By exploring the novel insights into the cathepsin K expression, this review has the aim to highlight its usefulness in the differential diagnosis of renal tumors and to underline the relationship between cathepsin K and TFE3 translocations, TFEB translocation/amplification, and the cathepsin K and mTOR pathway (Figure 1). TFE3 hyperexpression resulting from TFE3 gene translocation and the overexpression of TFEB due to either TFEB gene translocation or TFEB gene amplification cause cathepsin K expression [18]. On the other hand, inactivating mutations of TSC1/TSC2 genes or activating mutations of the mTOR gene cause mTOR pathway activation, possibly resulting in cathepsin K expression [19][20][21].
Figure 1. Schematic illustration showing the different mechanisms leading to cathepsin K expression. On the left, TFE3 hyperexpression due to TFE3 gene translocation and TFEB hyperexpression due to either TFEB gene translocation or TFEB gene amplification cause cathepsin K expression.
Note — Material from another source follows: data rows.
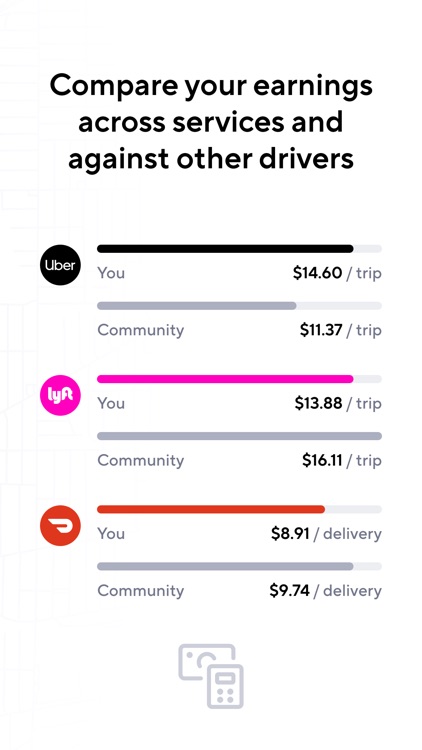Viewport: 422px width, 750px height.
Task: Tap the cash and calculator icon
Action: [211, 676]
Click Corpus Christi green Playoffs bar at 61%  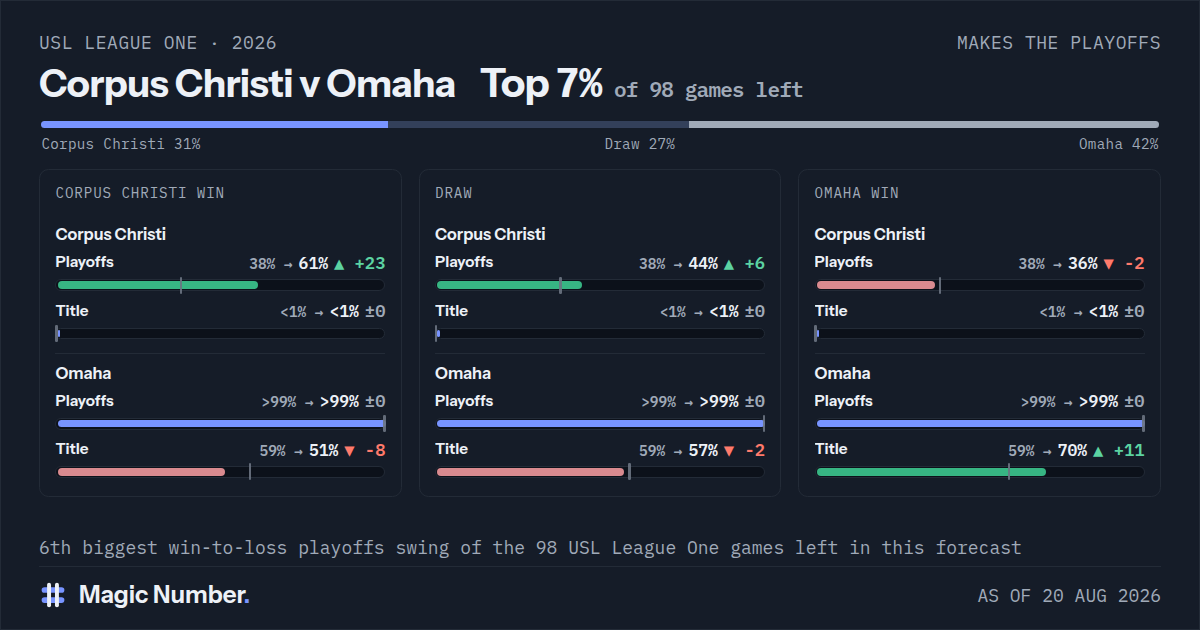(x=158, y=285)
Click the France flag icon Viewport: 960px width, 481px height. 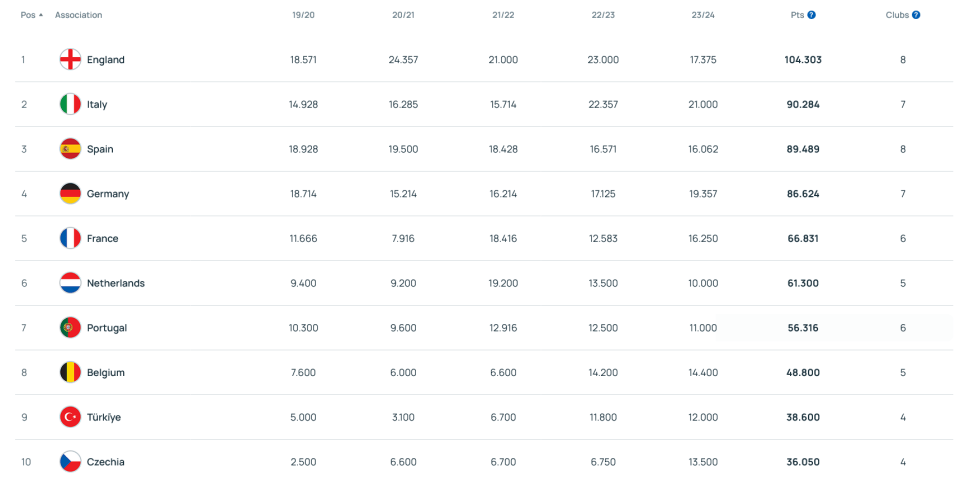70,238
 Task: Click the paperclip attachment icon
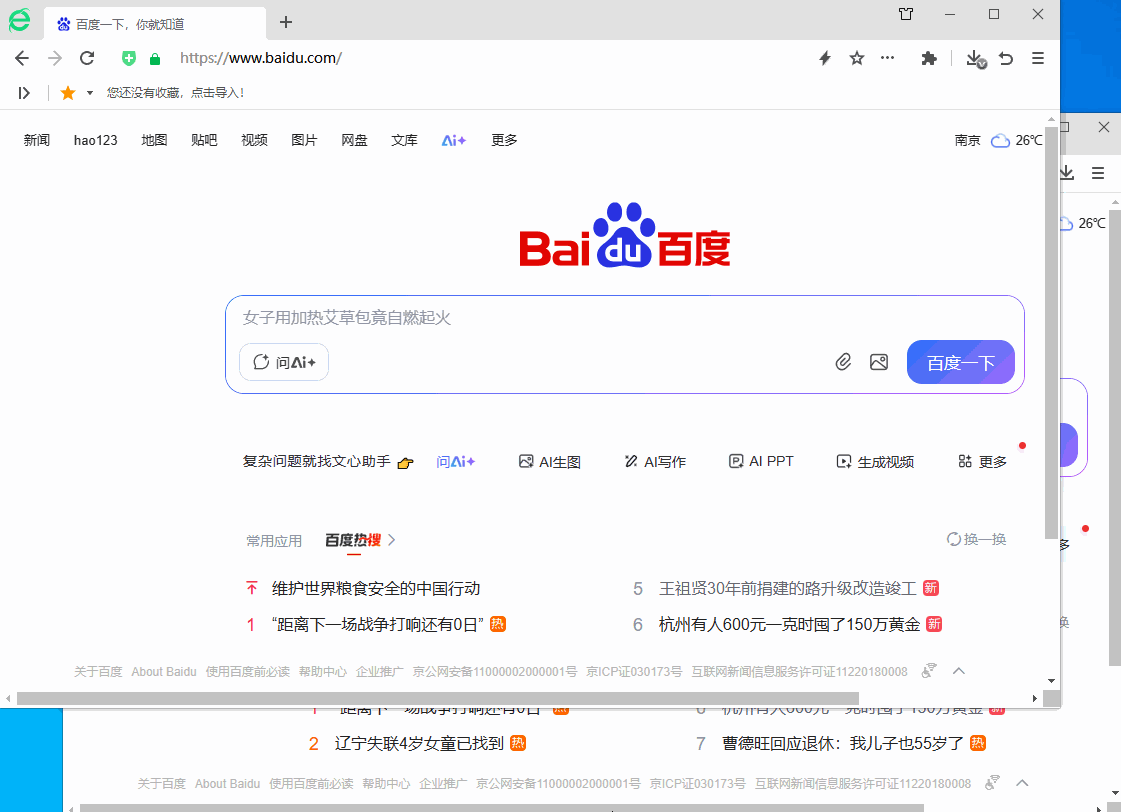pyautogui.click(x=843, y=362)
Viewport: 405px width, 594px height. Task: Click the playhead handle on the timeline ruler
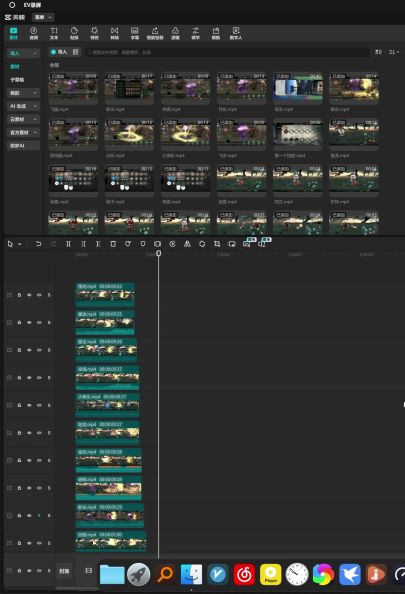point(159,253)
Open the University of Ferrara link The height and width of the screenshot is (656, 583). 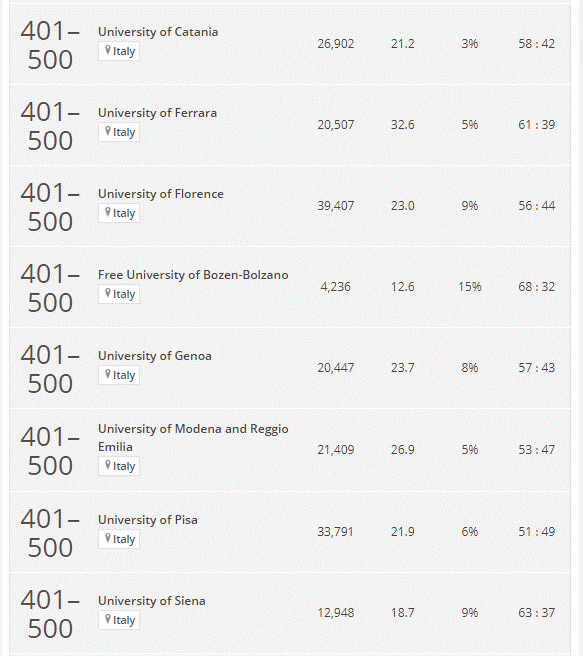[157, 113]
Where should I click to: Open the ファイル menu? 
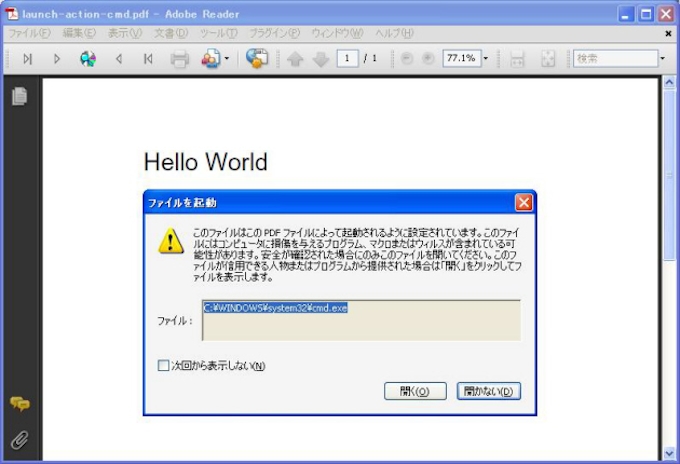[29, 33]
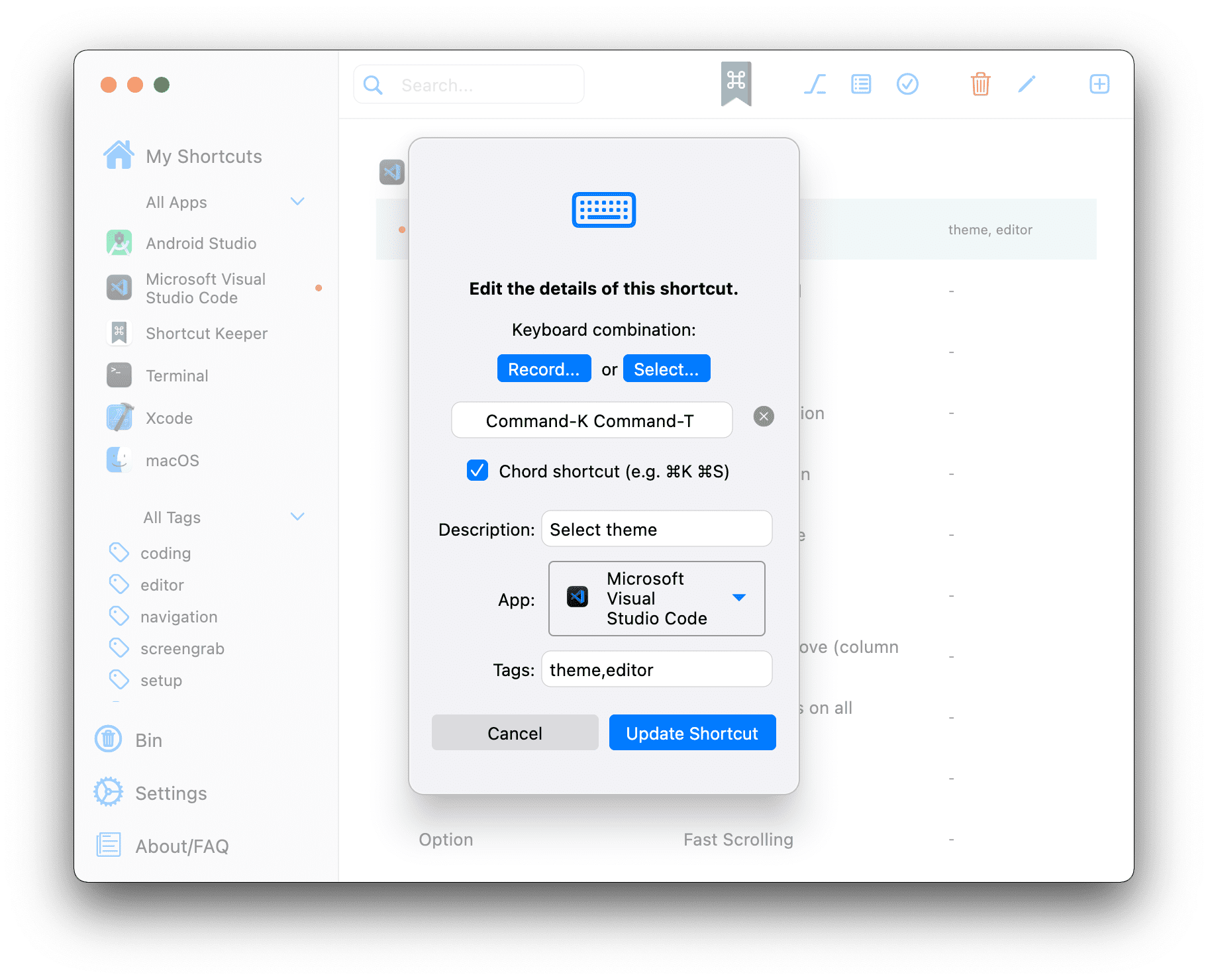Click the Tags input field
1208x980 pixels.
click(656, 669)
On the right, inactivating mutations of TSC1/TSC2 genes or activating mutations of mTOR gene causes mTOR pathway activation, resulting in cathepsin K expression.
This aspect would be also interesting from a therapeutic point of view, especially in this era of personalized medicine, in which identifying biomarkers that can better predict response to therapy is crucial. mTOR inhibitors are an important pharmacological option for patients with tumors bearing TSC1/TSC2 mutations, and cathepsin K can be useful to detect these tumors. Understanding the precise interactions between cathepsin K and the mTOR pathway remains unknown and further studies are warranted to shed light on such mechanisms.